Which immediately reminded me of the horrors in DOS with trying to get your new devices to work and having to mess with the Autoexec.bat and Config.sys


SET BLASTER=A220 I5 D1 H5 P330 T6

Edit: I just realized I’m old :cry:


To mangle an aphorism:

Some people are born old
Some achieve oldnees
Few have oldness thrust upon them.

There have already been a lot of discussions around this topic and unfortunately it is far more complex than it initially might seem. To list a few:

There are multiple challenges involved:

  • @mykepredko listed a few
  • RatRig already tried such an approach with their config. Nicely engineered but IMHO it leads to very obfuscated configs, giving the novice user a very hard time
  • Something most users are not really aware of: Most of the config settings are tied to the board and only very few actually represent the given type of printer. So, by far the asiest approach is:
    • Start a cfg with the bare board as basis, e.g. from the given examples or the board’s manufacturer GitHub
    • Add the few printer specific items like endstop positions, min / max movement ranges and accelerations / velocities from your current config
  • Yet another challenge is that you actually “modify” your board when pushing in stepper drivers. There are models using SPI or UART. Both scenarios lead to different pin usages and settings

I’m happy to see this has already been discussed. I did not find the previous discussions, sorry for reopening the discussion :slight_smile:

I guess where I could help is to add missing pin definitions in plain board config examples.

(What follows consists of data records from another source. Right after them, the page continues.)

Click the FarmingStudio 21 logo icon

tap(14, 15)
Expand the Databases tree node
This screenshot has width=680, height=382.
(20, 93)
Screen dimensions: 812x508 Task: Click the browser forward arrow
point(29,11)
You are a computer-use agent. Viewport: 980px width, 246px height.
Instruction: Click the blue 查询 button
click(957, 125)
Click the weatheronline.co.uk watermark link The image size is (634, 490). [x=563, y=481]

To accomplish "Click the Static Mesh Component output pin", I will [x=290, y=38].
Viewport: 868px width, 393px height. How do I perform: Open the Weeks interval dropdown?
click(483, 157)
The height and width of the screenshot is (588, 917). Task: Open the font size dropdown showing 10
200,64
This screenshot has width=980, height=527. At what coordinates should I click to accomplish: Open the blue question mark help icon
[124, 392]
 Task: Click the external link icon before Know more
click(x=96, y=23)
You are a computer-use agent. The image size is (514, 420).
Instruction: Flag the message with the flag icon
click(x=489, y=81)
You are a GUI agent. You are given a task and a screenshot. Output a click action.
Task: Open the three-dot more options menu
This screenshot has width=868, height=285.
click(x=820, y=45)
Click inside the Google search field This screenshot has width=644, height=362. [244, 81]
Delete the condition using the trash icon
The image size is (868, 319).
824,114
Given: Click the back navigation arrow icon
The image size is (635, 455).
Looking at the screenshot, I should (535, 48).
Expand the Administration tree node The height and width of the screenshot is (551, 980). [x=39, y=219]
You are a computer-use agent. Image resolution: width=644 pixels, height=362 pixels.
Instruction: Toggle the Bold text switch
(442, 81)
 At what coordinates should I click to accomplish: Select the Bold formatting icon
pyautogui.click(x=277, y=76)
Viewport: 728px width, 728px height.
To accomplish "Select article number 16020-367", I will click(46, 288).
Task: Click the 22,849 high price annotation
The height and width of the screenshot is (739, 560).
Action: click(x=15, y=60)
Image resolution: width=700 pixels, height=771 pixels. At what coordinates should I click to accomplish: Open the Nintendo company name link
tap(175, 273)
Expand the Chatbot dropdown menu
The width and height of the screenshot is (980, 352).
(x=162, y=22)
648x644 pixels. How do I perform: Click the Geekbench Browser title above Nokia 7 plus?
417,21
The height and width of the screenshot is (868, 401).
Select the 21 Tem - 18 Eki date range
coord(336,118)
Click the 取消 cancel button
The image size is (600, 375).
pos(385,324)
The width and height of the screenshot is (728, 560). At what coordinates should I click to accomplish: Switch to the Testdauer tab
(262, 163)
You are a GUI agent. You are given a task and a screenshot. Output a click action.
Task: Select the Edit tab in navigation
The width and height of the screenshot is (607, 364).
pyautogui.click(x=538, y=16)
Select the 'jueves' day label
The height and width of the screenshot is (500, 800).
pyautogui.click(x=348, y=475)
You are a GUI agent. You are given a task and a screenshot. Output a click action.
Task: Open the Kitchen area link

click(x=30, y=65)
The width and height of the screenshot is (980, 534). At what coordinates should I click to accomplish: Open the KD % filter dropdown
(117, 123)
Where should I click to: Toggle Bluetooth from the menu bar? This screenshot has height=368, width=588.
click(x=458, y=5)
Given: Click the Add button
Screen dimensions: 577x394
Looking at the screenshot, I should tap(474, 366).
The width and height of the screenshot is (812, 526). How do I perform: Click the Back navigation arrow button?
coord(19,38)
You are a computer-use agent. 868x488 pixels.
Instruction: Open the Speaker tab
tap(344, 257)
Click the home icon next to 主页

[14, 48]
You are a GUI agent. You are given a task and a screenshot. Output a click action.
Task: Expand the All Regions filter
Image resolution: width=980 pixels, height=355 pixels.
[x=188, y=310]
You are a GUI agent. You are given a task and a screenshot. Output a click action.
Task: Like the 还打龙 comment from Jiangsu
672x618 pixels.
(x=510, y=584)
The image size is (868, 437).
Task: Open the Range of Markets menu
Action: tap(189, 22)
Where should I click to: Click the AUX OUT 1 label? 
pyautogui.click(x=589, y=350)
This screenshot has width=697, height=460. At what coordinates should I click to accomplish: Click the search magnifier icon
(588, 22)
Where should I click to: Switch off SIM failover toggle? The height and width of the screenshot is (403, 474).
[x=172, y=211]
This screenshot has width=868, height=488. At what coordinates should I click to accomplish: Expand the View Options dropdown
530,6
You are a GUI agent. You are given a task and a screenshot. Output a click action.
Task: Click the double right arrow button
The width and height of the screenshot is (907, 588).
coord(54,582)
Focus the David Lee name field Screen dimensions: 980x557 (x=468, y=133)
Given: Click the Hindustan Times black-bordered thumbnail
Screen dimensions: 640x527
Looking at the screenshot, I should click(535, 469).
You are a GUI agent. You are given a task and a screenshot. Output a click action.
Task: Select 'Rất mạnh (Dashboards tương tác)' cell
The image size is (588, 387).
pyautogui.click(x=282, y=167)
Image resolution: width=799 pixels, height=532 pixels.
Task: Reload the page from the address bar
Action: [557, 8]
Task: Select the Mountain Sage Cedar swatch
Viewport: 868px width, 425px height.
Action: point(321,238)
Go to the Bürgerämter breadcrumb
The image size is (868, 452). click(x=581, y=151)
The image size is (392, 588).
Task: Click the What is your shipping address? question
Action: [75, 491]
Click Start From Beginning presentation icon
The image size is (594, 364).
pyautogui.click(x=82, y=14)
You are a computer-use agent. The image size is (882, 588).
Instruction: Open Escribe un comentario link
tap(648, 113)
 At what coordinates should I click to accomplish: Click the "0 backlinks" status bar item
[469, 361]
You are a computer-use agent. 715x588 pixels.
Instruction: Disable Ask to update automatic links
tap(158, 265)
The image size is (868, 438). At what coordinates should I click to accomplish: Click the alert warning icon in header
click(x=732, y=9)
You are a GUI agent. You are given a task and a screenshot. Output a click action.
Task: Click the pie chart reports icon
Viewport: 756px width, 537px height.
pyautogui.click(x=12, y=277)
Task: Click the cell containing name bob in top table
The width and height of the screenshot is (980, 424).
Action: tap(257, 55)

My use case that triggered the proposal was “how can I bloody attach a bltouch to my ramp 1.6+ board and configure it in klipper” :slight_smile: Maybe it’s a too exotic edge case.

I still think that having the basic pins aliased (maybe simply in the top on the example files for each printer even if it means a lot of copy paste) would be of help for tinkerers. I think the boards config example files are a good place to document how a specific board connects to klipper.

But but but! “Always trust the community”, everyone here has more experience than me, so thank you for the feedback and explanations.

No worries. I think any discussion on how to make things easier for new users to set up their boards and printers is warranted.

Adding a BL Touch (and its clones and wannabes) to an existing board is not an “edge case” - it’s something that basically everybody will go through at one point or another and while, for most boards, it’s pretty straightforward to set up, there are some eccentricities (for lack of a better word) that must be navigated to get a specific device working in Klipper with a specific controller.

Maybe this is an area that AI could be of use - have it figure out the printer.cfg and wiring for a specific user configuration.

I don’t even know how this would be implemented successfully and it might be too big for the flash memories of a lot of mcus. But it would be pretty cool to have a build config option for board makers to use to preflash their boards with the board info.

In other words, pretty much what you’re saying directly from the OEM.

In other words, On connecting to Klipper it “reverse feeds” a data dictionary basically saying:

“Hi, I’m an EBB42 Board.
I have FAN0 on Pin PA1.
I have FAN1 on Pin PA2.
My Stepper Driver is setup like this:
Enable is on PA10
Step is on PA9
DIR is on PA8
UART is on PA13”

etc. etc.

Then you could just do

pin: EBB42:FAN0

That’s probably a pipe dream, but would be pretty cool.
But that would assume board manufacturer compliance too which there is no way to enforce.

It would have to default right back to where we are now.
Plus, With how many board manufacturers screw up their own documentation I’m not sure I trust them to define their own board.